** Selected text **
──────────

Fig. 2 Potential energy curves depicting the B3LYP/6-311G(d,p) (blue), ωB97XD/6-311G(d,p) (black), M06-2X/6-311G(d,p) (red), and B2PLYP/6-311G(d,p) (green) level relative electronic energies (kcal mol⁻¹) of the various species associated with proposed mechanism of (a) BA and (b) TAP. Energies of transition states and products are reported relative to the energies of the reactants of each step using free reactant state as the reference state.

Formation of TAP

Although conformation 20a (Fig. S5†) of intermediate 20 proceeds toward MM formation (vide supra), the alternate conformation (20b) is involved in TAP formation. However, at high temperatures (characteristic of impact events), the two rotamers (20a and 20b) can switch into each other. Therefore, a mixture of both melamine and 2,4,6-triaminopyrimidine will be formed under these conditions. Specifically, 20b attacks the cyano carbon of malononitrile (37) through 10.0 kcal mol⁻¹ barrier to form intermediate 38 (Table 2, Scheme 5, Fig. 2 and S4†), which barrierlessly abstracts a hydrogen from NH₃ and converts into neutral intermediate 39. The terminal amino group of 39 then undergoes low (3.3 kcal mol⁻¹) barrier attack by ˙NH₂. The resulting radical intermediate 40 further cyclizes by crossing a modest (8.2 kcal mol⁻¹) barrier to form 41, which bears radical at nitrogen. Intermediate 41 abstracts a hydrogen from NH₃ through a 10.3 kcal mol⁻¹ barrier to form a neutral, imine-containing analogue of 2,4,6-triaminopyrimidine (42). Three subsequent ammonia-assisted imine-enamine tautomerizations of 42 through 3.4, 2.4 and 13.6 kcal mol⁻¹ barriers give TAP (45). Overall, starting from cyanamide, TAP formation is achieved in a total of 11 steps. Further, the formation of TAP from malononitrile involves consumption of one NH₃. However, three NH₃ molecules (that assist in imine-enamine tautomerism) and two ˙NH₂/NH₃ pairs act as catalysts.

──────────

** Goal of the exercise **
Which numerical energy barriers, in kcal mol⁻¹, does the text on TAP formation report for individual steps?

** Extracted data **
──────────

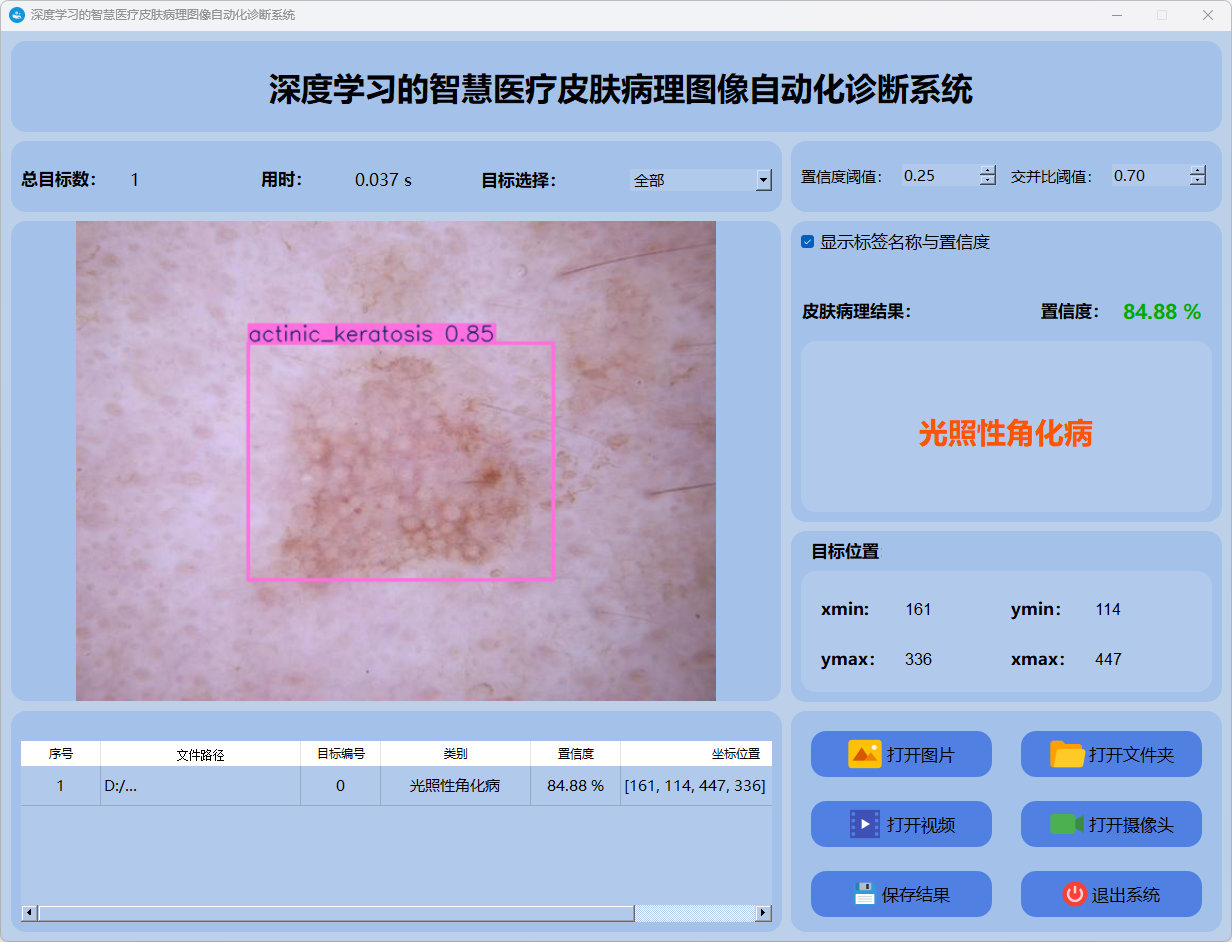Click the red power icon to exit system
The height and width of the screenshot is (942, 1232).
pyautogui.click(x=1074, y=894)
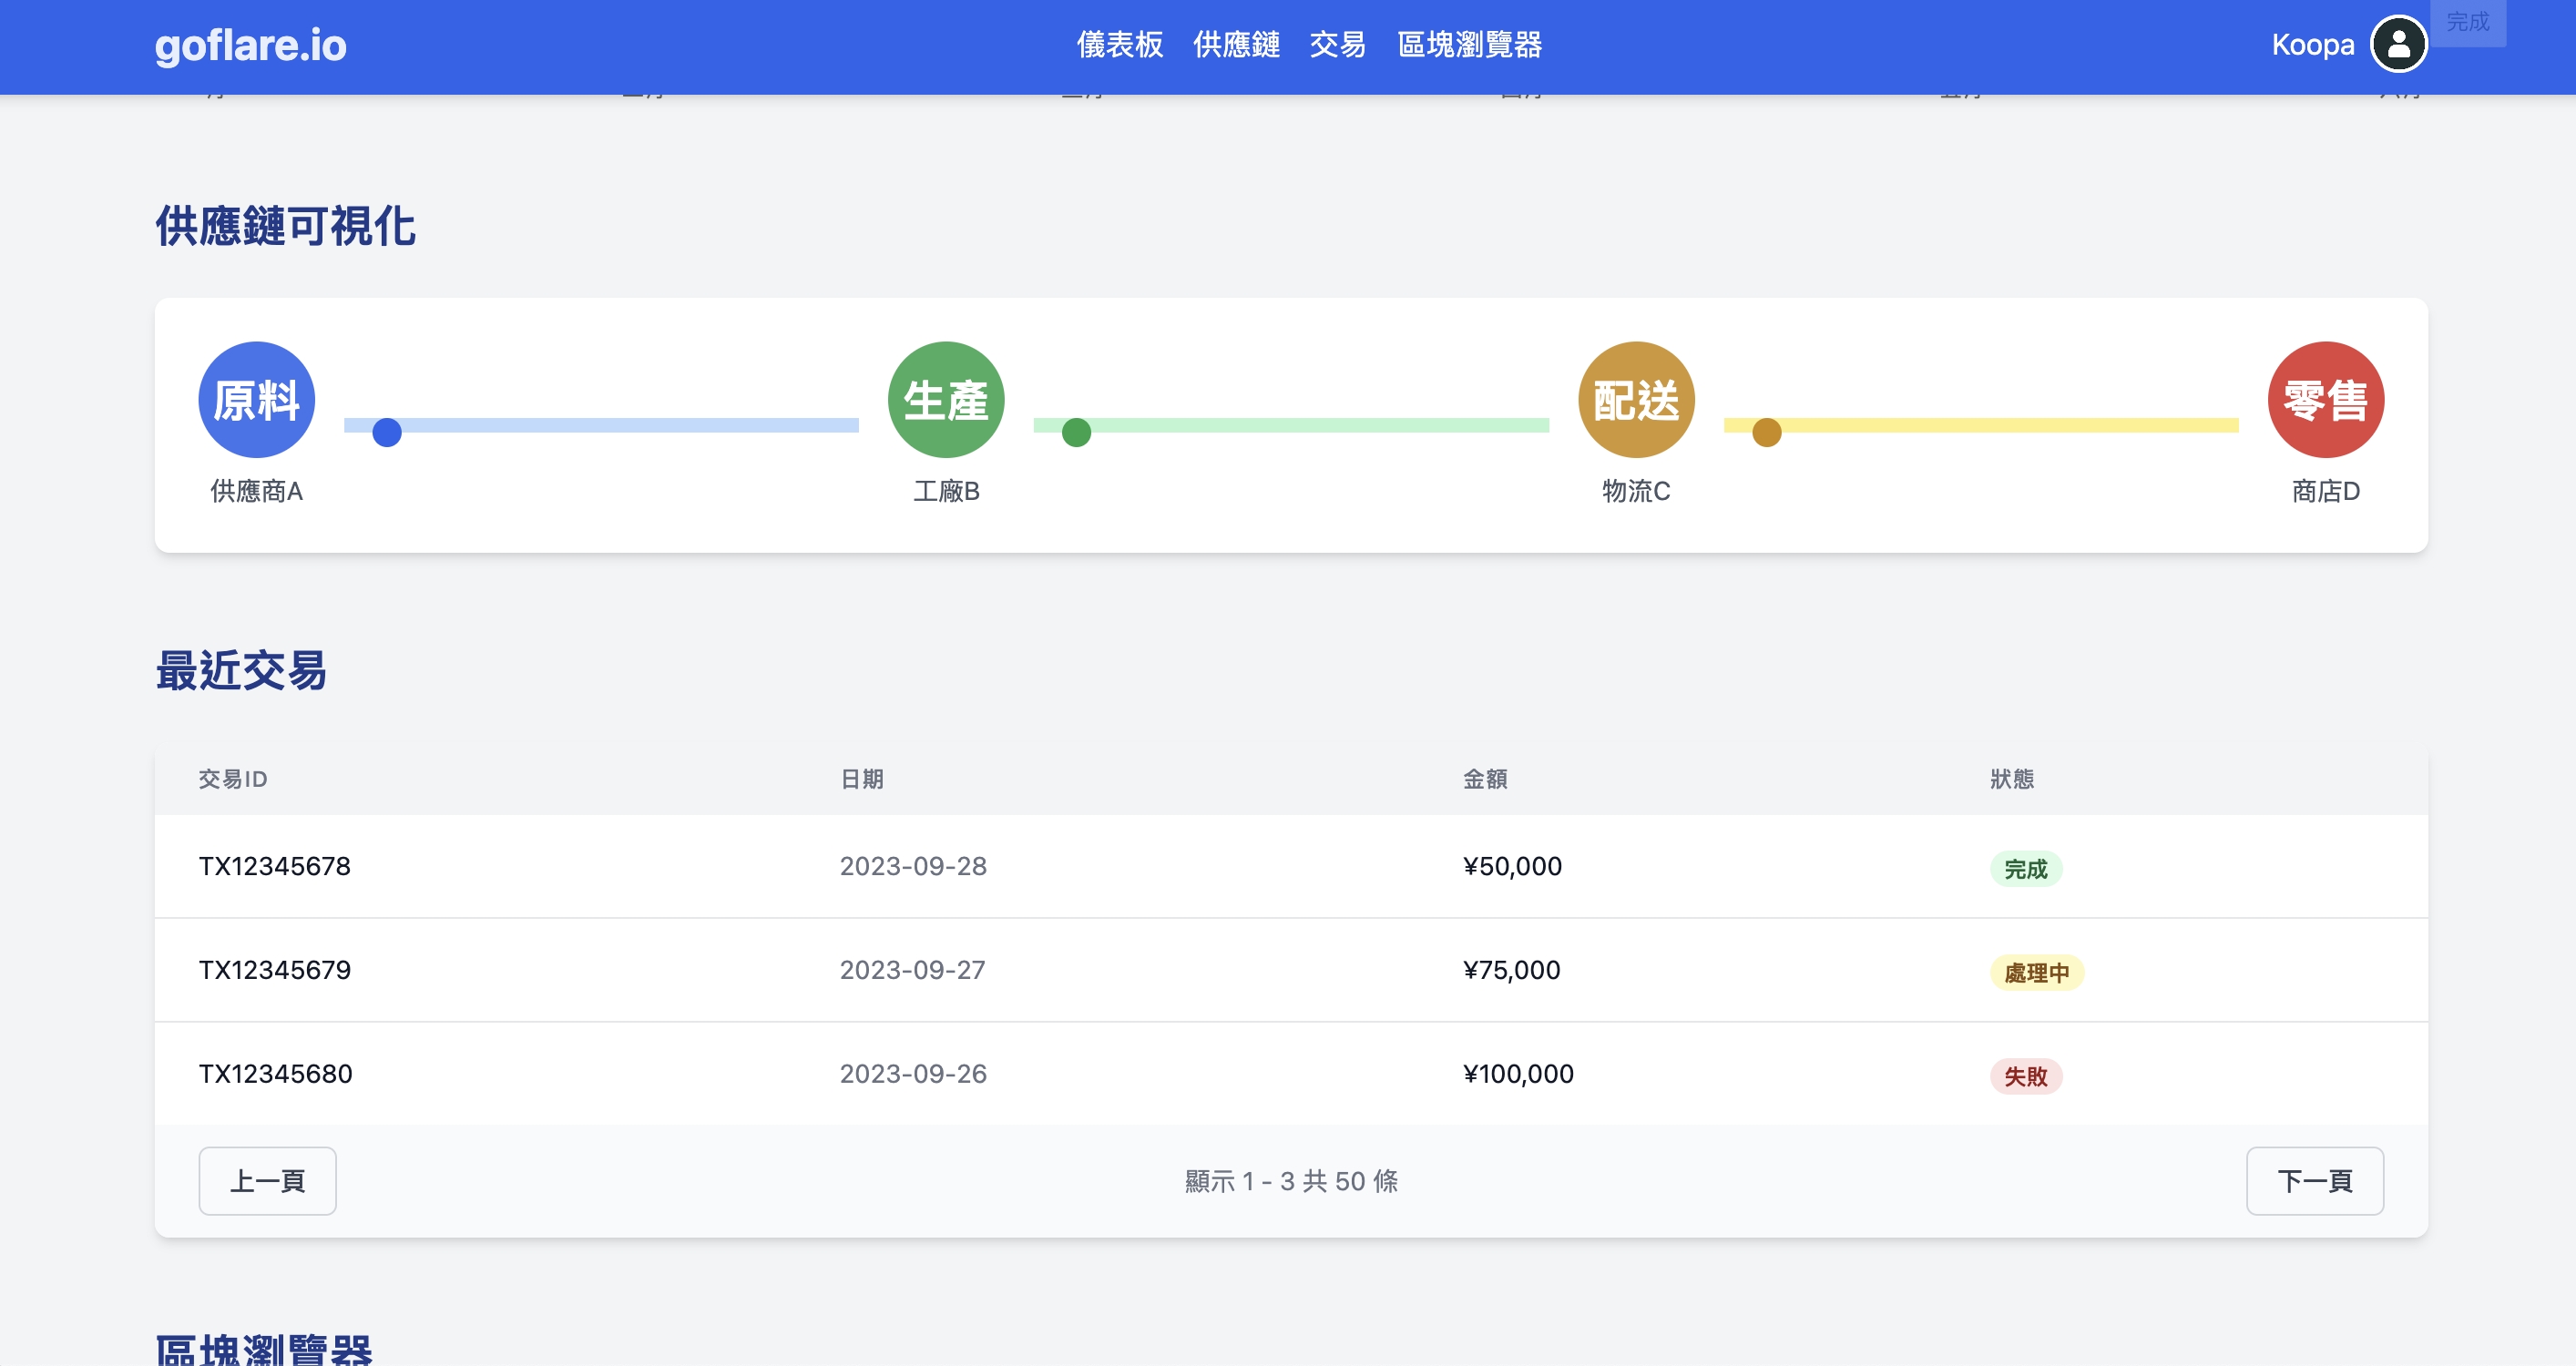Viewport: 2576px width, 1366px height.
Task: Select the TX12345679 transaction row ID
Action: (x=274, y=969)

──────────

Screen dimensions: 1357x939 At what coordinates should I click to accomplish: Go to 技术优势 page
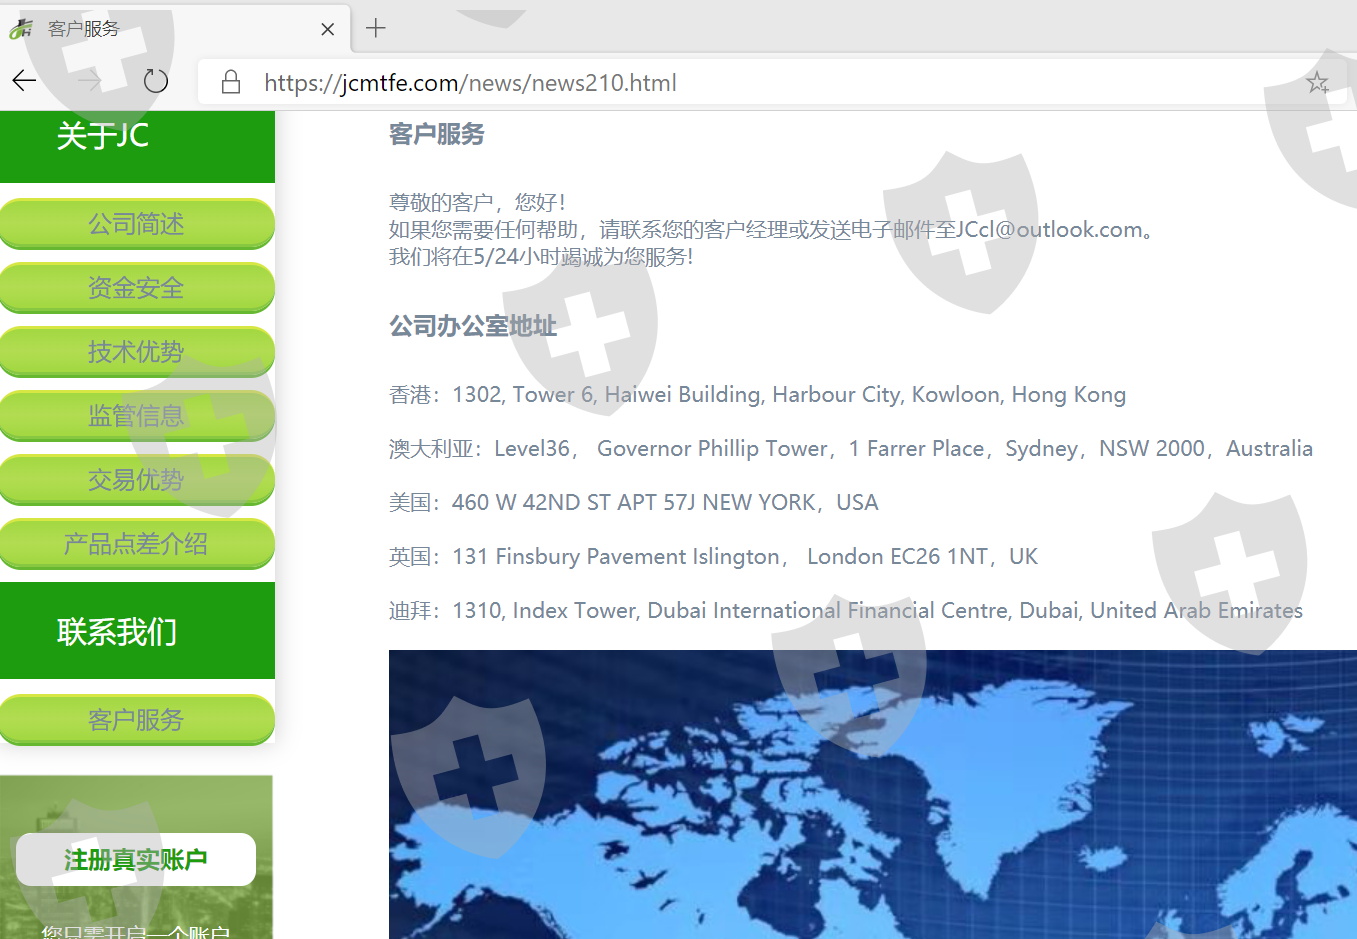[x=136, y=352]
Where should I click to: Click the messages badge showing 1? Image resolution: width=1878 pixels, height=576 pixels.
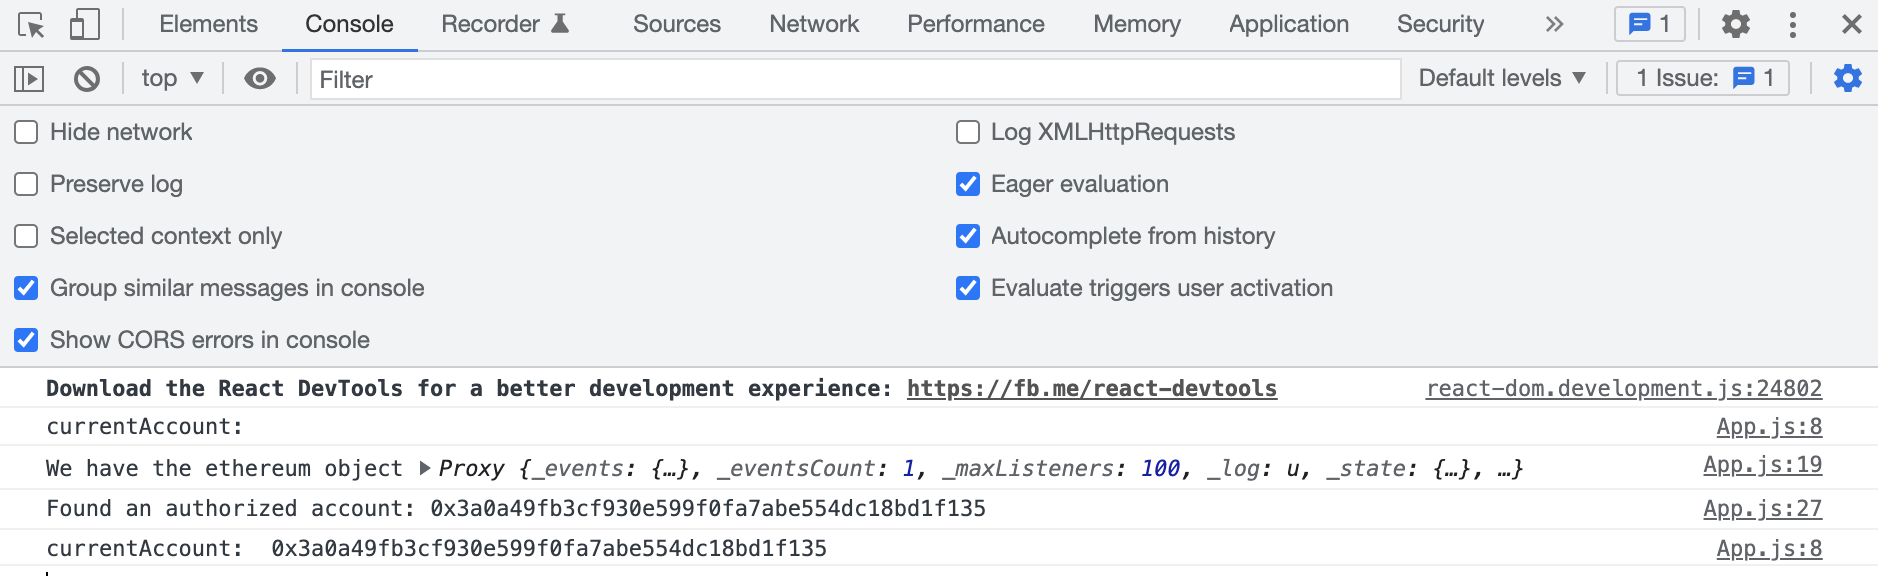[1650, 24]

──────────

** Result for this task **
10.0, 3.3, 8.2, 10.3, 3.4, 2.4 and 13.6 kcal mol⁻¹